[TASK ITEM] Write each line again exactly as it is, from the opening line of the records below through the one containing "Carousel (561, 963)", and add nothing.

[Dataset excerpts]
BEGIN

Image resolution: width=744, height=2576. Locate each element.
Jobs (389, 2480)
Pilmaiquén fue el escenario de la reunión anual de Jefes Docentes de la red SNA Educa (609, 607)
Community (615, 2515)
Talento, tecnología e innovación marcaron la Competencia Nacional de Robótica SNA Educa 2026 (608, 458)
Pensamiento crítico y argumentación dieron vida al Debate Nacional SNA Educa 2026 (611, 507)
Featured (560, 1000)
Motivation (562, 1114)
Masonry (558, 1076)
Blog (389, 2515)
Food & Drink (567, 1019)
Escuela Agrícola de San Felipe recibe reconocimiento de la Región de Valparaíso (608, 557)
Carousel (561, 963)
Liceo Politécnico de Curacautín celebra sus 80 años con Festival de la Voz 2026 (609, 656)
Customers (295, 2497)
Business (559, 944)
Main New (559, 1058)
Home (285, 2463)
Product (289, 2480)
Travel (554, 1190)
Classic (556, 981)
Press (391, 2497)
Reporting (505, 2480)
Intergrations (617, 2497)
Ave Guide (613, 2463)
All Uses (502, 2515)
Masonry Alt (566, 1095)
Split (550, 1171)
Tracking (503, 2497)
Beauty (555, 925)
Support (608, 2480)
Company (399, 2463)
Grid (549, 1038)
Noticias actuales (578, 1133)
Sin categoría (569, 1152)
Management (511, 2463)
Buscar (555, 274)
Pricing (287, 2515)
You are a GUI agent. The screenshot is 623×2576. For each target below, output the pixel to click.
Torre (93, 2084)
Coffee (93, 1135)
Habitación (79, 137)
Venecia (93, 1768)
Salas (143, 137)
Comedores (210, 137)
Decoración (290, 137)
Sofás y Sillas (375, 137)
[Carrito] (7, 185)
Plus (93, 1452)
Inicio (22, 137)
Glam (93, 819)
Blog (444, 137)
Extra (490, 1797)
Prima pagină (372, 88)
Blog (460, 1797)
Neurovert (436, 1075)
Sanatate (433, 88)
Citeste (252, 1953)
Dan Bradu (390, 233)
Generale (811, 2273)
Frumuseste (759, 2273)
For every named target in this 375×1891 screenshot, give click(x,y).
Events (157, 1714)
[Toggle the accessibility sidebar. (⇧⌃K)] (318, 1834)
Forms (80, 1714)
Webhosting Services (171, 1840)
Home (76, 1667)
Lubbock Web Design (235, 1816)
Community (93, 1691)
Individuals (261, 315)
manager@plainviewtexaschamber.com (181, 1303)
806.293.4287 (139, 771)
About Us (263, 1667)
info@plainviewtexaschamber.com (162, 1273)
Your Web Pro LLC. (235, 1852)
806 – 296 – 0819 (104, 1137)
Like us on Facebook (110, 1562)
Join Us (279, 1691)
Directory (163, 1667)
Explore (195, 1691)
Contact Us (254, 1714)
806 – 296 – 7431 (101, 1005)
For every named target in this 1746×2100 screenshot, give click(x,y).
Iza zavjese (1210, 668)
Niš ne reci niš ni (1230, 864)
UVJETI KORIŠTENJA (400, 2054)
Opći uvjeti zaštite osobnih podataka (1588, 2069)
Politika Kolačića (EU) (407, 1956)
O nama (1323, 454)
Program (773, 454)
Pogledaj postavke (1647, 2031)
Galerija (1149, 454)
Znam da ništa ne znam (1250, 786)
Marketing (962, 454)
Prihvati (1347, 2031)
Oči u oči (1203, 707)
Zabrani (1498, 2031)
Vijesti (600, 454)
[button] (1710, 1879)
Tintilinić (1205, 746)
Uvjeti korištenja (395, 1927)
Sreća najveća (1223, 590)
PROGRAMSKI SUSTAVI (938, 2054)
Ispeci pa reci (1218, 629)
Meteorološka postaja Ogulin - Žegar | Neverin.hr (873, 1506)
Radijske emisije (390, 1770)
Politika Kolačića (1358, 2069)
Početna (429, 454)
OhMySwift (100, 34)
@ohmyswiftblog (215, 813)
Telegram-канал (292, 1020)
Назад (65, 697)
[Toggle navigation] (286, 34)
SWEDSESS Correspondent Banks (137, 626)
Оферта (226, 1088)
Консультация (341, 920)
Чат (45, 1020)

END

[PROBLEM SOLUTION]
Image resolution: width=744, height=2576. Locate each element.
Jobs (389, 2480)
Pilmaiquén fue el escenario de la reunión anual de Jefes Docentes de la red SNA Educa (609, 607)
Community (615, 2515)
Talento, tecnología e innovación marcaron la Competencia Nacional de Robótica SNA Educa 2026 (608, 458)
Pensamiento crítico y argumentación dieron vida al Debate Nacional SNA Educa 2026 (611, 507)
Featured (560, 1000)
Motivation (562, 1114)
Masonry (558, 1076)
Blog (389, 2515)
Food & Drink (567, 1019)
Escuela Agrícola de San Felipe recibe reconocimiento de la Región de Valparaíso (608, 557)
Carousel (561, 963)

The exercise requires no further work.